Decolonizing The Spirit
Pit the Indigenous against the Colonizers to keep the Asians away
This is a part of the “Decolonizing” series. See here, here, here, here and here for previous takes. We thank our special reporter, McGoohan, for the screenshots and a report.
Contrary to the flyer above, on the subject of the reason-spirit-body triad1, there is more disagreement between Plato and Freud than between the Western and Indigenous philosophical traditions. Does CIT care? We doubt it. They only care about the Western - bad/Indigenous - good binary (wait, we thought binary was a sign of whiteness).
But a dense “holistic” fog will help to keep the lazy kids of White elites in and the hard-working Asians out… in/out of the university admissions today, and in/out of the jobs tomorrow, that is.
As a side note, the writing of the flyer does not belong to any respectable written or oral tradition: it defies logic, syntax, and grammar:
For the authors, “Teaching-the-Whole-Person” is allegedly a good thing, something the Colonizers don’t do: why, then, do the authors want to decolonize themselves?
It’s “vs.” , not “v.”.
“…dualism…, which conflict_ with…”
It is impossible to “feature personhood holistically”: one can either “treat one’s personhood holistically” or “feature one’s personhood comprehensively”.
“…including `place’” seems to be out of place: it is not preceded by any lists to be included in (and we are not ending on a preposition).
“[s]peakers also speak…” (sic.).
“[s]peakers also speak… and describes…”.
Thank god, the flyer is given a limited space: if the forum organizers decide to publish one more page of their bad writing, both…
…Plato and Lame Deer will raise from their graves to deal with the CIT impostors.
Unless, of course, their bad English is all a deliberate display of linguistic justice.
But… probably not.
Now to the discussion itself, which apparently bore very little resemblance to the flyer, as Indigenous people were only casually mentioned if any…
The presentation was cut short since, as always, and in the spirit of decolonizing competence, the presenters could not figure out how to operate zoom for nearly 20 minutes. Not to worry, there’s always time for the land acknowledgment. Amen and Awomen.

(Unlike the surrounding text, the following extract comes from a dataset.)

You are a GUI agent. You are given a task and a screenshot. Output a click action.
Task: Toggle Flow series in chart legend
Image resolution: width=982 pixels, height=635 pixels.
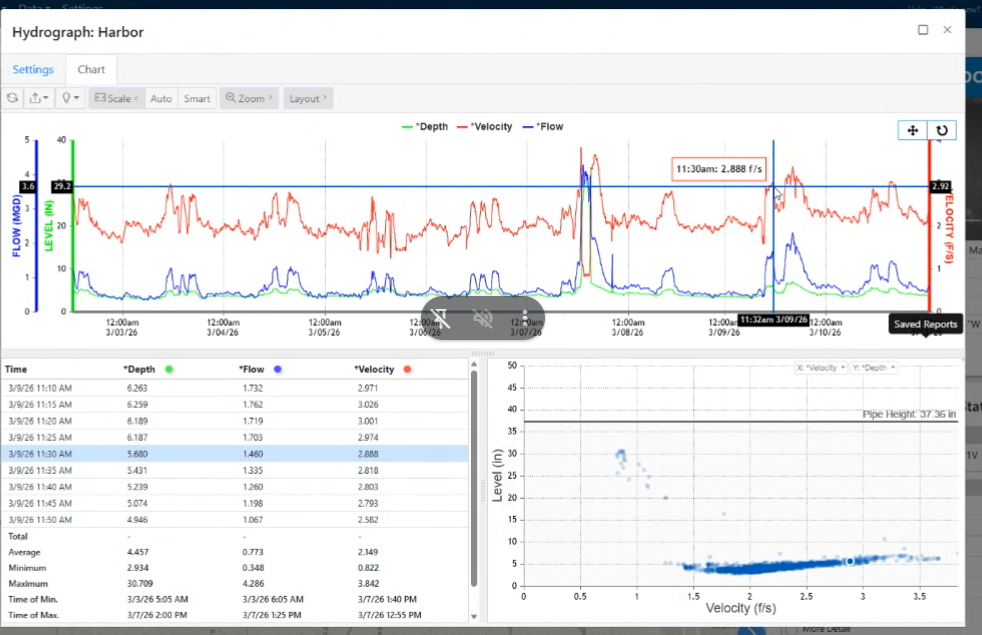[x=545, y=127]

Selected topics (our comments in Italics)
Learning space as a sanctuary (because apparently, students are an endangered species).
Classroom space is/was a place of performance. You are on the spot. Have to prove yourself. This is bad. (What’s bad is that we seemingly gave up on all standards of performance and the need to prove yourself and replaced them with the constant need for safety and assurance).
One teacher’s solution to make it a welcoming space is to play music while (black) students come in and get themselves settled (isn’t it cultural appropriation? What if our black students like country music? Help me here!).
The speaker (whose first name is Perpetual) says we should identify ourselves first as humans. She notes that during introductions people identified themselves according to titles, professions, roles, etc. (wait, wasn’t it a big no-no until five minutes ago?)
Blathering about “opening the door” as opposed to being a gatekeeper in the classroom (those pesky “standards” again!).
Talks about “Drinking the bleach”, which entails “anything you need to do to get by” in an institution (that’s adult life for you).
Towards the end, the presenter asks “what is your body feeling?”
Our special reporter, McGoohan, summed it up beautifully: Yuck.
This brings the Woke beyond the realm of Time and Space, to the world of spirit, spirits, and spiritual.